Would you please print exactly the lines that run from the one with "The height and" to the last line of the data, both included, without any pictures?

Dataset entries:
════════
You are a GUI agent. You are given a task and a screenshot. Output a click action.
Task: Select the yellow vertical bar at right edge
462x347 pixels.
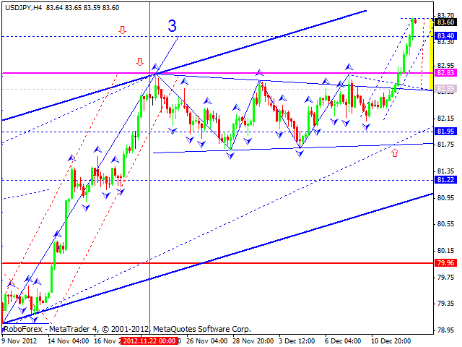[x=431, y=54]
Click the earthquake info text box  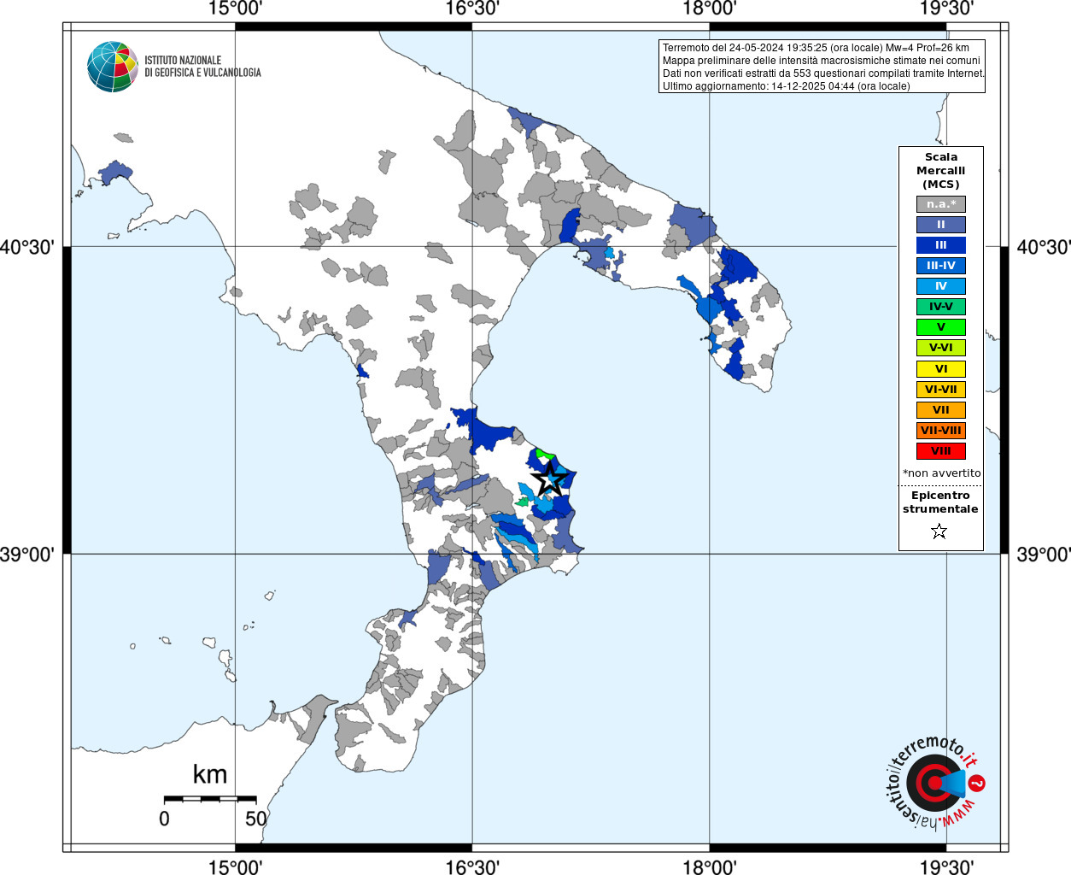point(822,67)
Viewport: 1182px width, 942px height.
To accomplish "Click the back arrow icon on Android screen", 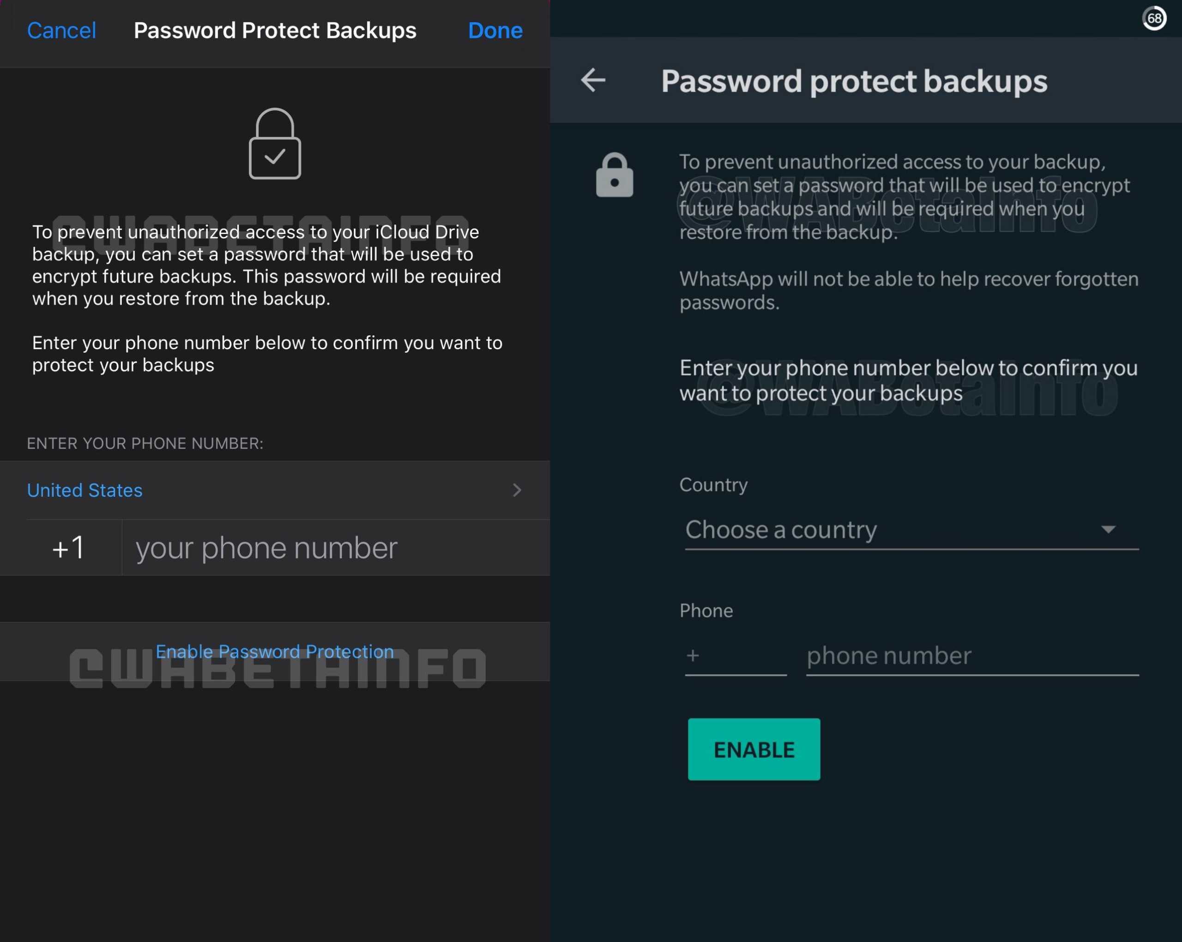I will click(x=593, y=81).
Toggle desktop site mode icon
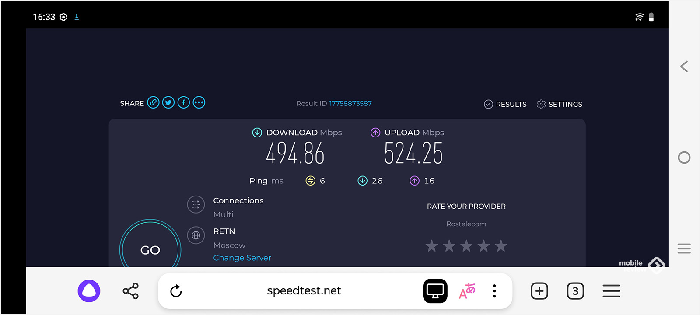Image resolution: width=700 pixels, height=315 pixels. (x=435, y=291)
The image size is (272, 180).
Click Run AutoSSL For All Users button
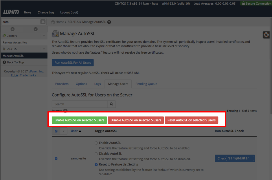coord(73,63)
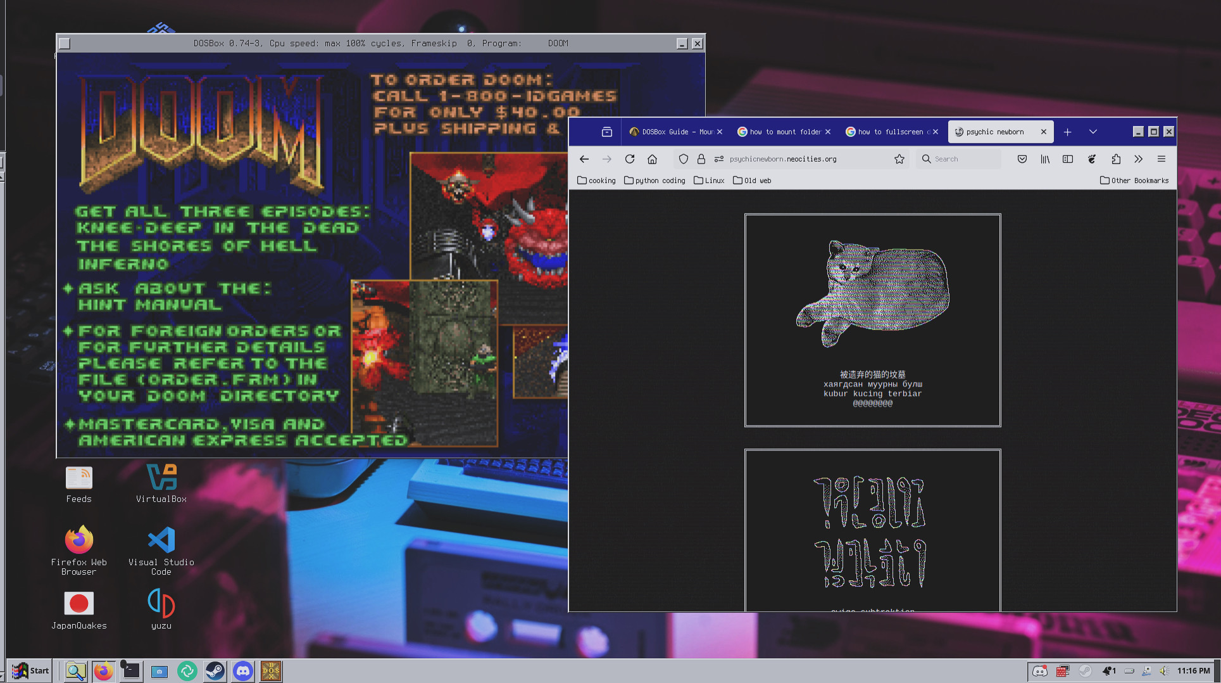
Task: Open the python coding bookmarks folder
Action: tap(654, 181)
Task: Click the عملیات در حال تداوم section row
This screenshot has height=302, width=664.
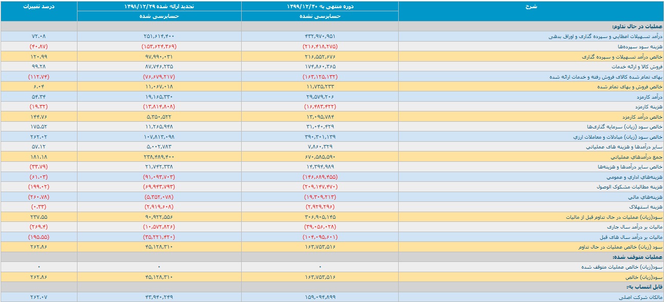Action: tap(332, 27)
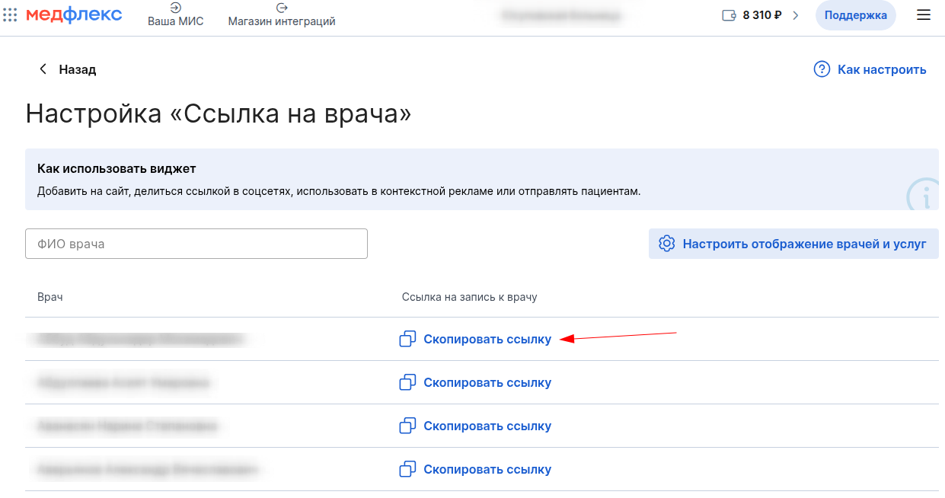This screenshot has width=945, height=498.
Task: Click the МедФлекс logo
Action: 74,14
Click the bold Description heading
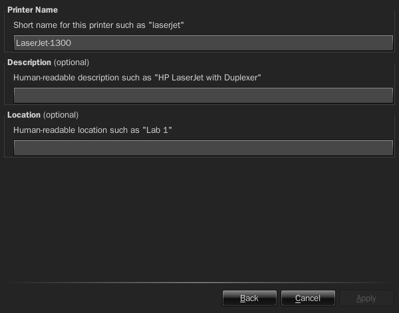The width and height of the screenshot is (399, 313). pos(29,62)
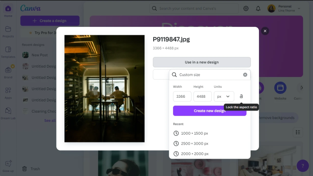Open Projects from the sidebar
313x176 pixels.
[8, 31]
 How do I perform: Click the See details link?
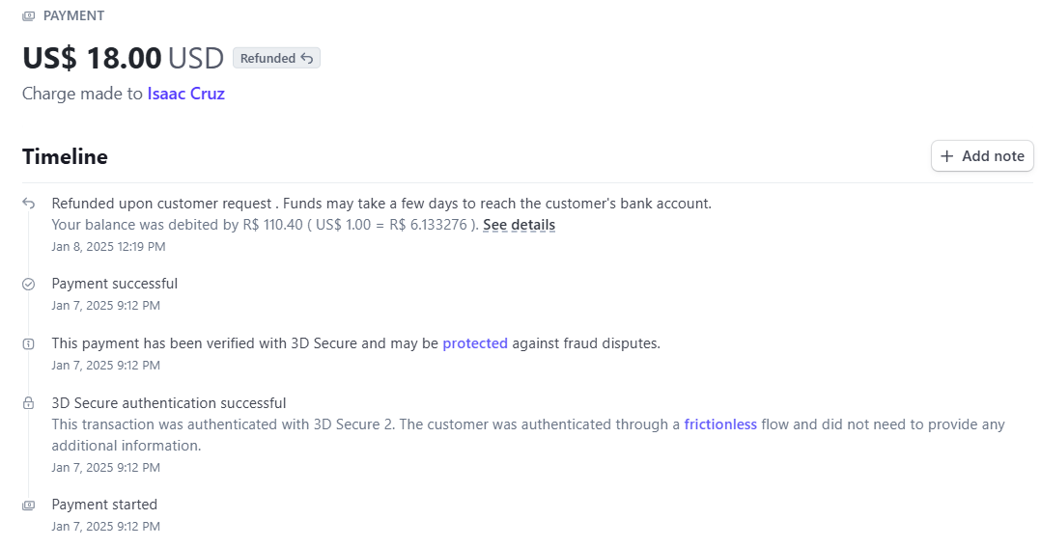pyautogui.click(x=520, y=225)
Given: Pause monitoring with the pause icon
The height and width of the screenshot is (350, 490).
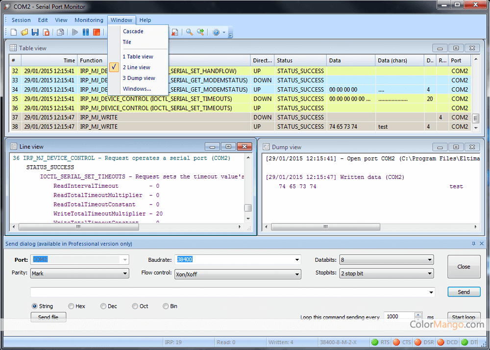Looking at the screenshot, I should (86, 32).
════════
Result:
The height and width of the screenshot is (350, 490).
Looking at the screenshot, I should (86, 32).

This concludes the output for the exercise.